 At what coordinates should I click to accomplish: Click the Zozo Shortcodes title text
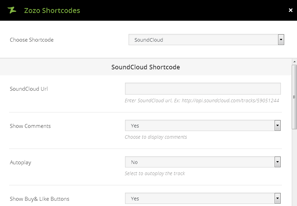point(52,11)
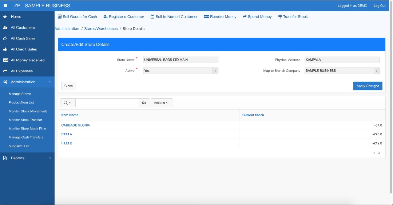Expand the search column selector
Viewport: 393px width, 205px height.
(67, 103)
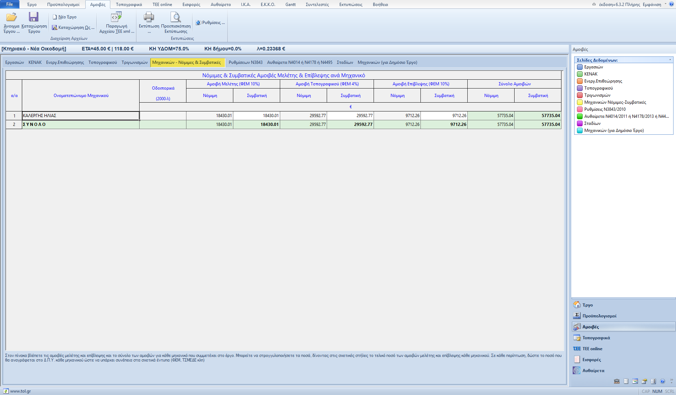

**What is required**. Copy the data word for word, no pictures.

**Output**.
 At what coordinates should I click to accomplish: Click the Zozo Shortcodes title text
point(52,11)
Expand the search column selector
Viewport: 393px width, 205px height.
(67, 103)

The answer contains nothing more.